Since each bit in the visibility buffer represents visibility for a point on the geometry, the order of the bits in the buffer needs to match the order of the positions returned by the Enlighten API.

Input sample positions

Input sample positions are placed in the surfaces that are included in the radiosity computation. The mesh that is drawn may be slightly different from the mesh included in the radiosity computation when:

  • the mesh has multiple LOD levels, or
  • the mesh has a simplified target mesh proxy

To ensure accurate shadowing when sampling your shadow map, make sure that the input sample positions are based on the same mesh that was drawn into the shadow map.

The simplest solution is to use the same LOD when rendering shadows that was included in the radiosity computation, and call GetInputWorkspacePositionArray to obtain the input sample positions.

Projected sample positions

If you need to draw a different LOD for your shadow map than was included in the radiosity computation, use the projected sample positions. To generate these positions, when you export the Enlighten scene, add the includeProjectedPointData parameter.

Call GetInputWorkspaceProjectedPointVersion to obtain the projected positions for a given instance and LOD.
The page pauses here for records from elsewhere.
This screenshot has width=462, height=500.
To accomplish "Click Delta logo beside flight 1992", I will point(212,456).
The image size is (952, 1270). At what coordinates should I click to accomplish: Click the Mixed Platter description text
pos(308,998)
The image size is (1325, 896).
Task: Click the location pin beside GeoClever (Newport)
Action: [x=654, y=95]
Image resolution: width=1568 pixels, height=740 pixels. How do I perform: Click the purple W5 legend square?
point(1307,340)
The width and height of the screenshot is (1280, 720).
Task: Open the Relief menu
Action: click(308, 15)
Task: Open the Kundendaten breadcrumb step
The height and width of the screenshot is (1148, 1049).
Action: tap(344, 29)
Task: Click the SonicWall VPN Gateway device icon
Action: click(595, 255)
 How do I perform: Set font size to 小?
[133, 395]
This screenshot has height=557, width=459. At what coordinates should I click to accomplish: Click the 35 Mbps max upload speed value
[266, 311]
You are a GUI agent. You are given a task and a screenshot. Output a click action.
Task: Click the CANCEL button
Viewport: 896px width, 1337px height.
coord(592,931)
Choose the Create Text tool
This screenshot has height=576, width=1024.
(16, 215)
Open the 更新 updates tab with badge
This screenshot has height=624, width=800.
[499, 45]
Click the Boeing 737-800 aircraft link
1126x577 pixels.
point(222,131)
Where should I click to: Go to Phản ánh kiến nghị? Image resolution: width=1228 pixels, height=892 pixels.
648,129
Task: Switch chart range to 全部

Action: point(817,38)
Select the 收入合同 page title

The following function from GpuSpotlightVisibilityEngine.cpp is used in GeoRadiosity to extract projected sample points:

//--------------------------------------------------------------------------------------------------
void GEO_CALL PatchDusterPositionsForLodLevel(Geo::v128* dusterPositions, const Enlighten::InputWorkspace* inputWorkspace, Geo::s32 lodLevel)
{
	// get a list of all the instance ids in the system
	s32 numInstanceIds = 0;
	GetInputWorkspaceNumInstanceIds(inputWorkspace, &numInstanceIds);
	if (numInstanceIds > 0)
	{
		// check the max number of points per instance is sensible
		const s32 numDusterPoints = Enlighten::GetNumberOfPointsInInputWorkspace(inputWorkspace);
		{
			s32 maxPointsAnyInstance = 0;
			const bool gotMaxPoints = GetInputWorkspaceMaxProjectedPointsInAnyInstance(inputWorkspace, &maxPointsAnyInstance);
		}

		// array for instance ids
		GeoAutoPtr<s32, GeoDeleteArrayDestructor<s32> > instanceIds(GEO_NEW_ARRAY(s32, numInstanceIds));
		// arrays for patched positions and indices
		GeoAutoPtr<s32, GeoDeleteArrayDestructor<s32> > pointIndices(GEO_NEW_ARRAY(s32, numDusterPoints));
		GeoAutoPtr<v128, GeoDeleteArrayDestructor<v128> > pointPositions(GEO_NEW_ARRAY(v128, numDusterPoints));
		GetInputWorkspaceInstanceIds(inputWorkspace, instanceIds.GetPtr());

		for (s32 i = 0; i < numInstanceIds; ++i)
		{
			// dig out the points for this instance
			const s32 instanceId = instanceIds[i];
			s32 numProjectedPoints = 0;
			GetInputWorkspaceProjectedPointVersion(inputWorkspace, instanceId, lodLevel, pointIndices.GetPtr(), pointPositions.GetPtr(), &numProjectedPoints);

			// apply the patch (may be zero length if there is no data for this version)
			for (s32 p = 0; p < numProjectedPoints; ++p)
			{
				const s32 ii = pointIndices[p];
				dusterPositions[ii]	= pointPositions[p];
			}
		}
	}
}

Shaders

For an example of a visibility pixel shader, see GpuSpotlightVisibility.cg in the Enlighten solution. This example shader is written to be maximally compatible, and uses a render target with four 8-bit components. This may not be the most efficient format to render to on a given target platform.

In this example, each pixel calculates the visibility for 32 samples and reduces them to a single 32 bit value which is written as output from the pixel shader. The output texture we use in our sample code is set to be 32 pixels wide with the height determined as the number of rows required to fit the entire visibility buffer.

A compute shader implementation of GPU visibility would be more efficient, since we could compute the visibility of a single sample per thread and then combine the visibility result of 32 threads into a single 32 bit value. These values would then be written to an output buffer / texture so that they can be fed as input into the input lighting solver.